_WHAT YOU ARE ASKED TO DO:_ Only the line containing "The image size is (1091, 747)." and the lines after it, through the end of the data below, are to be returned, each exactly as it stands.

───── MATERIAL PROVIDED ─────

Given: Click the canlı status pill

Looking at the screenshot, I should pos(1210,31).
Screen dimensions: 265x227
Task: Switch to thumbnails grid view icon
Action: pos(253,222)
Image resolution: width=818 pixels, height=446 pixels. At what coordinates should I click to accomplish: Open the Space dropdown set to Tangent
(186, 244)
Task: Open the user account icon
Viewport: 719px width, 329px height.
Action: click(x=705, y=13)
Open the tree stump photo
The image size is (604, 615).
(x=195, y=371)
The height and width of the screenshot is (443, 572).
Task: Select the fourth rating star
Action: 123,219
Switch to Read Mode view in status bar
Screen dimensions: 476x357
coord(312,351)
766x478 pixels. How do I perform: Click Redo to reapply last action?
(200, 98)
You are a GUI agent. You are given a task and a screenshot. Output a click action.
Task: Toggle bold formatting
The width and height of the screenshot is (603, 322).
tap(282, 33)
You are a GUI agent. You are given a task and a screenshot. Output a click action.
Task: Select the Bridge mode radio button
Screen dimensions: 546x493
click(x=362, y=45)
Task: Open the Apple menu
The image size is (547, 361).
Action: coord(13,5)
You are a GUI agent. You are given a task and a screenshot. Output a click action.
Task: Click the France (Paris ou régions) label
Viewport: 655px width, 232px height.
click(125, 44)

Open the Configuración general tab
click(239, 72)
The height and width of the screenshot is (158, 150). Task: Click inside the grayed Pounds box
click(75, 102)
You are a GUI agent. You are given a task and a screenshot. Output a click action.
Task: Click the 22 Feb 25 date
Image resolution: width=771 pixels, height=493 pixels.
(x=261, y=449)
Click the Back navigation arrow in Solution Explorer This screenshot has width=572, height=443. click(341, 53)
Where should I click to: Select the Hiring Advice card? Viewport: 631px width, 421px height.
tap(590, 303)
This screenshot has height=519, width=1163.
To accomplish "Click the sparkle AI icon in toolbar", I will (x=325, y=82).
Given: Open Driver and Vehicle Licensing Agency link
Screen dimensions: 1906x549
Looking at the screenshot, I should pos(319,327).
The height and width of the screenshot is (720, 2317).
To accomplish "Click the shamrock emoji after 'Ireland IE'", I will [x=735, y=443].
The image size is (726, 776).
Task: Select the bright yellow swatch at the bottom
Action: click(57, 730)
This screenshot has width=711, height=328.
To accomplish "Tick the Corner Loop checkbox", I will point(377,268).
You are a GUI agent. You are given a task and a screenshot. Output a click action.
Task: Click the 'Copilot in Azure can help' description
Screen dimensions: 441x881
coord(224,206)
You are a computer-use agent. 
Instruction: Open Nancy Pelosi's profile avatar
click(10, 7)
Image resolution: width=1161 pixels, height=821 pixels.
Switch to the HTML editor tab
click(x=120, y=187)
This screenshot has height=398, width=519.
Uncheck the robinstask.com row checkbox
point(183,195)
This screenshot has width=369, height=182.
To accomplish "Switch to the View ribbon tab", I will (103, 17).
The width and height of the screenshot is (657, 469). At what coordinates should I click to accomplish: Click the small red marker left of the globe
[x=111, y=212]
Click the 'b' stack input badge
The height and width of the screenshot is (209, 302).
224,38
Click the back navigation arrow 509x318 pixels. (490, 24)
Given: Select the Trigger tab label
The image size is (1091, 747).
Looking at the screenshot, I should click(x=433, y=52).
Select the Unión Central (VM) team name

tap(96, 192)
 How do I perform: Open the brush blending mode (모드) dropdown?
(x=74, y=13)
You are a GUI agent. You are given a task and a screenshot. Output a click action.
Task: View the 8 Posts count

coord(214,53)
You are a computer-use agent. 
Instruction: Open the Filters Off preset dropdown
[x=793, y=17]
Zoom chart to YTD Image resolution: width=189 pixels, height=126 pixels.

─────

_TASK OUTPUT:_
The image size is (1091, 747).
Looking at the screenshot, I should click(x=433, y=52).
Select the Unión Central (VM) team name

tap(96, 192)
 How do I perform: Open the brush blending mode (모드) dropdown?
(x=74, y=13)
You are a GUI agent. You are given a task and a screenshot. Output a click action.
Task: View the 8 Posts count

coord(214,53)
You are a computer-use agent. 
Instruction: Open the Filters Off preset dropdown
[x=793, y=17]
Zoom chart to YTD Image resolution: width=189 pixels, height=126 pixels.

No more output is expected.